Using single cell analyses in CAR-Treg
development
After confirming successful gene editing, the next
step is to investigate cellular heterogeneity, which
can dramatically impact therapeutic efficacy
and consistency. “Single cell analyses are key to
developing and validating any kind of cell therapy,”
said Ferreira. “For CAR Tregs in particular, it is key to
perform single cell techniques to accurately trace
Treg stability, cytokine production, and receptor
expression, as Tregs are known to be heterogeneous.”

“As an immunologist, I tend to favor protein
over RNA,” said Ferreira. “Our objects of interest
at the molecular level are often proteins, be it
surface receptors, cytokines, or lineage-defining
transcription factors. Single cell proteomics is thus
key to speeding up [our understanding of] both
the basic biology and the clinical translation of
CAR-Tregs.”

In his research, Ferreira uses single cell proteomics
data to characterize the impact of CAR-mediated
signaling on CAR-Treg survival, stability, and function,
as well as to dissect differences in cellular signaling
between Tregs and conventional T cells. “Using
IsoPlexis, which provides single-cell cytokine data,
we found very clear patterns showing differences not
just between different CAR signaling architectures
in Tregs, but also between Tregs and conventional T
cells activated via the same CAR. This tells us that
all the large number of studies on the impact of
CAR signaling on T cell function do not necessarily
translate to CAR-Tregs.”

Unlocking the potential of CAR-Tregs
When it comes to potential future uses for CAR-Tregs,
Ferreira is full of ideas. “For CAR-Tregs specifically,
I believe that the first application will be in graft-

versus-host disease and organ transplantation. We
know [mismatches in human leukocyte antigens
(HLAs)] are responsible for transplant rejection. So,
one can engineer CAR-Tregs specifically targeting
an HLA allele present in the transplanted organ but
not in the recipient and create tolerance specifically
toward that foreign organ.”

CAR-Tregs also hold more flexibility than conventional
cell therapies when it comes to delivery timing. “For
autoimmune disease, one will only deliver CAR-Tregs
after the disease has been detected.” Ferreira began,
“but in organ transplantation, one could, in theory,
deliver CAR-Tregs before the organ is transplanted.
This can re-educate the patient’s immune system,
creating immune tolerance before the organ goes in.”

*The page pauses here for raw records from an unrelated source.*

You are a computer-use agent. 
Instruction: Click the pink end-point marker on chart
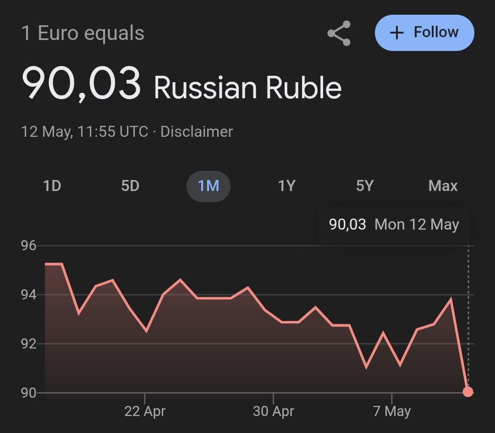[x=468, y=392]
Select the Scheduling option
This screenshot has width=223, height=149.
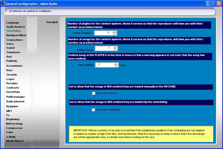13,31
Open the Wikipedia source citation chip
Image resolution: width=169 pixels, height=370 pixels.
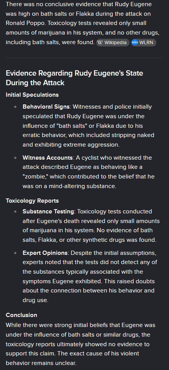[x=113, y=43]
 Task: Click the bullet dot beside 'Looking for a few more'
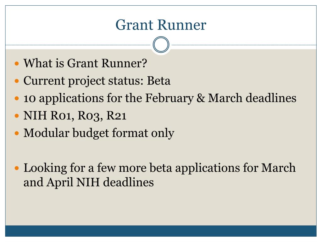pyautogui.click(x=17, y=168)
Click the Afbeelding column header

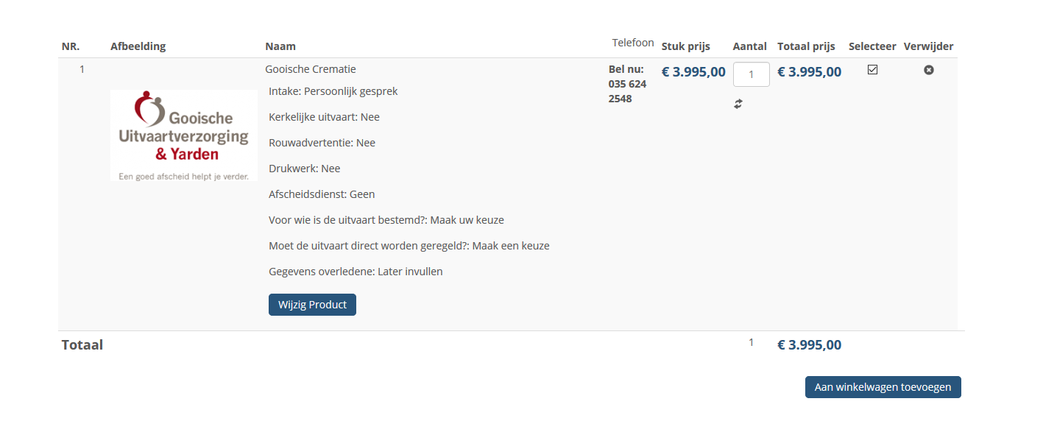tap(138, 46)
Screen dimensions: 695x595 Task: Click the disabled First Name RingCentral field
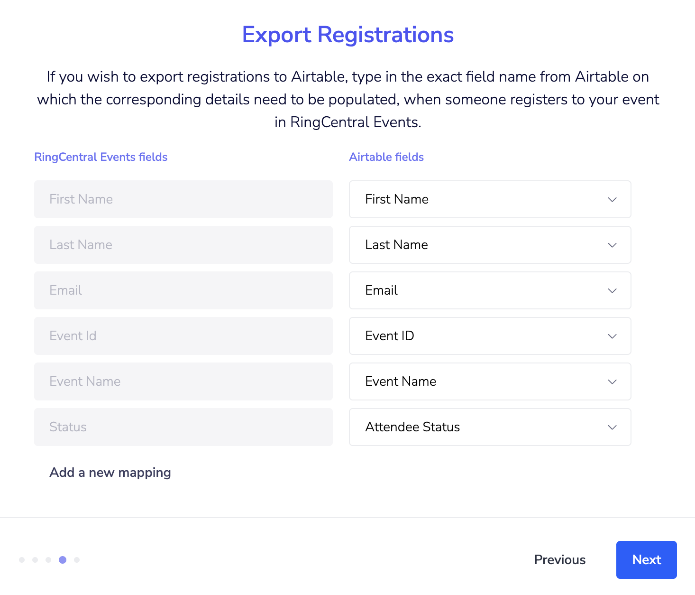pyautogui.click(x=183, y=199)
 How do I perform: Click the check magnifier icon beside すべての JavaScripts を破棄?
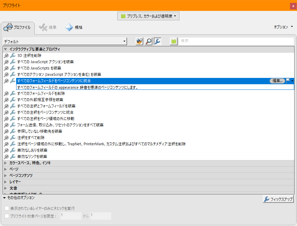tap(7, 68)
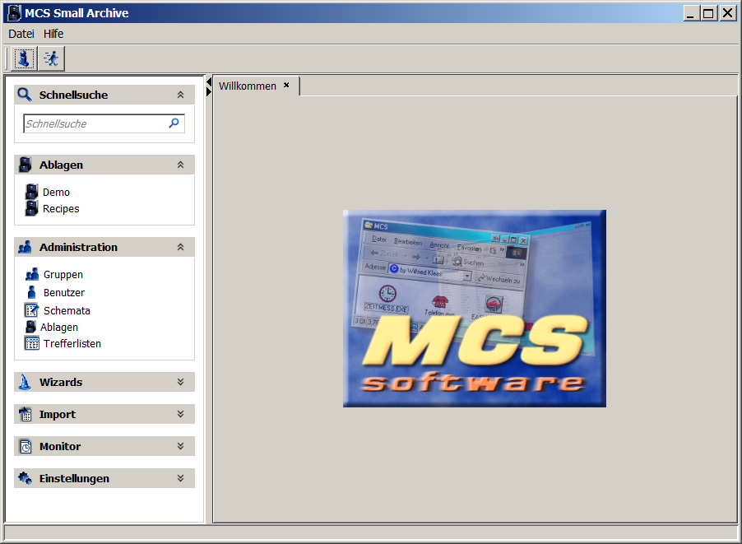This screenshot has width=742, height=544.
Task: Open the Recipes archive
Action: click(x=61, y=208)
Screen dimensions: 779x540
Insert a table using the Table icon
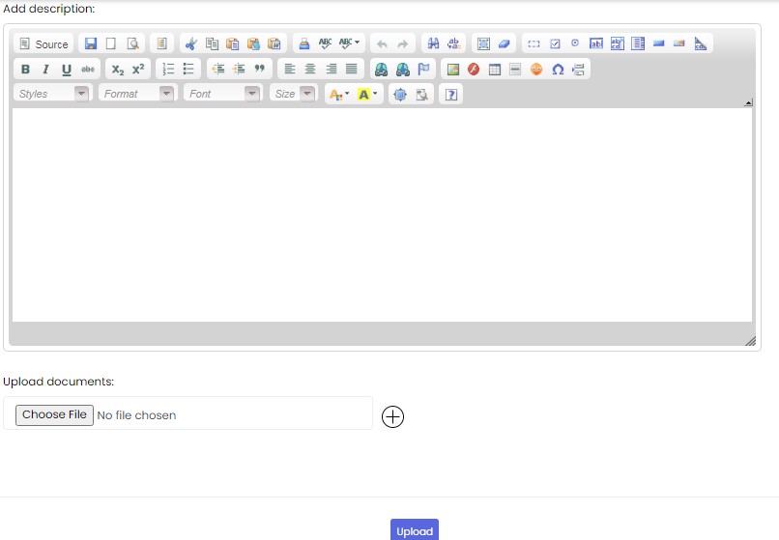pos(495,70)
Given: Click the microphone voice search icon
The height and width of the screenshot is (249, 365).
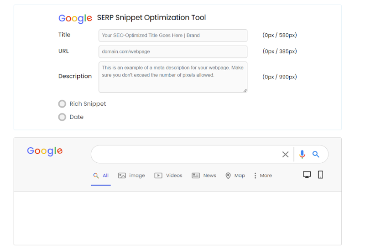Looking at the screenshot, I should pos(302,155).
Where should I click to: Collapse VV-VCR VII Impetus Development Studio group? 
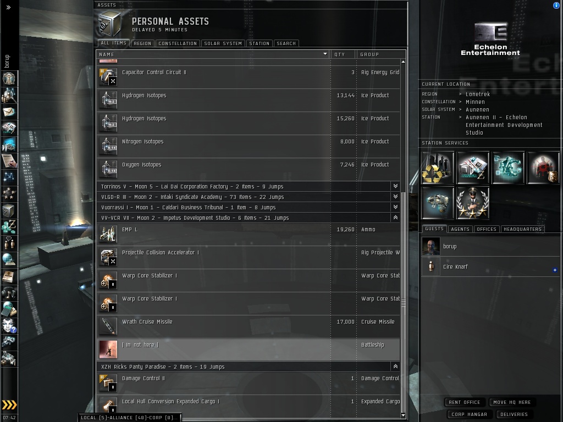coord(395,218)
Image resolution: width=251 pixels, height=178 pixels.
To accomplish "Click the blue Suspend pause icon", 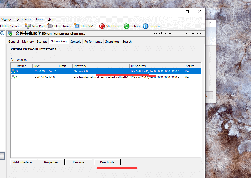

Finally, Tregs may go beyond protection to aid with
repair. “Tregs secrete tissue repair molecules,” said
Ferreira. “There are currently clinical trials using
Tregs against amyotrophic lateral sclerosis (ALS), a
neurodegenerative disease affecting motor neurons.
In the future, I predict we will be able to use CAR-
Tregs not only to suppress autoimmunity and prevent
organ rejection, but also to treat inflammation and
aid with wound healing and regeneration.”